The battle for the Syrian city of Aleppo has left hundreds of people dead or injured. There have been over 2300 mortars between 23 April and 3 May. Fighting is putting at risk a fragile ceasefire in a country suffering 5 years of war. Joseph, a Caritas Syria employee in Aleppo, sent this report.
“What is happening? Where is my father? Where are my children?” For more than 10 days, the people of Aleppo have been asking these questions.
Mortars fall in every neighbourhood. Areas with schools and universities have not been spared. Even parts of town with hospitals such as Al-Dabit Hospital, one of the best in the country, and Al-Razi public hospital, which gives all medical services for free, are under threat.
The people are afraid. They are just waiting their turn for who will be hurt next. They are just asking God how many hours they have left to live.
People go to work as usual, but they don’t know if they’ll ever see their families again.

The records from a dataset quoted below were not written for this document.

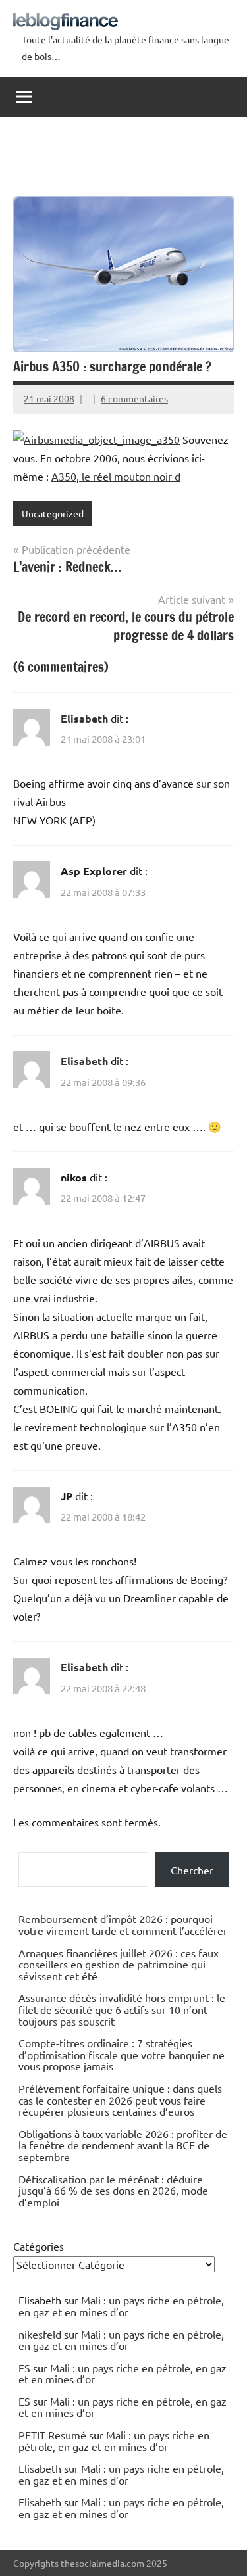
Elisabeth (84, 718)
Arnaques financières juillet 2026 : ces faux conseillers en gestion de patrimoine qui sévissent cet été (118, 1964)
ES (24, 2367)
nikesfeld (39, 2334)
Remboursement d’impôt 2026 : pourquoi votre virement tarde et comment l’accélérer (122, 1924)
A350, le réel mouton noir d (115, 476)
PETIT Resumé (52, 2434)
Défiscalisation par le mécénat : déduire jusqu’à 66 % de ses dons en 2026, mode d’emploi (113, 2190)
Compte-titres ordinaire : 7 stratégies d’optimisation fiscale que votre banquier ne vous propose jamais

Students continue to go to school despite the shrapnel, because life must go on. More people are leaving behind their destroyed houses to find safety in other cities.
Some Caritas staff members in Aleppo have seen their homes damaged. A receptionist in our Aleppo office and a lawyer in our rent project have both had their houses completely destroyed.
Medicine is still available in all the hospitals and pharmacies. There is electricity for about 2 hours a day. Drinking water relies on the pumping machines at Suleiman Alhalabi Station. They rely on electricity, so the government has been sending fuel across the frontline to the station to keep these machines pumping water to the city.
Our work continues. Our staff can no longer easily visit the victims in their homes and in hospitals because of the shelling but they are still collecting information about needs and hope to help them in the coming days.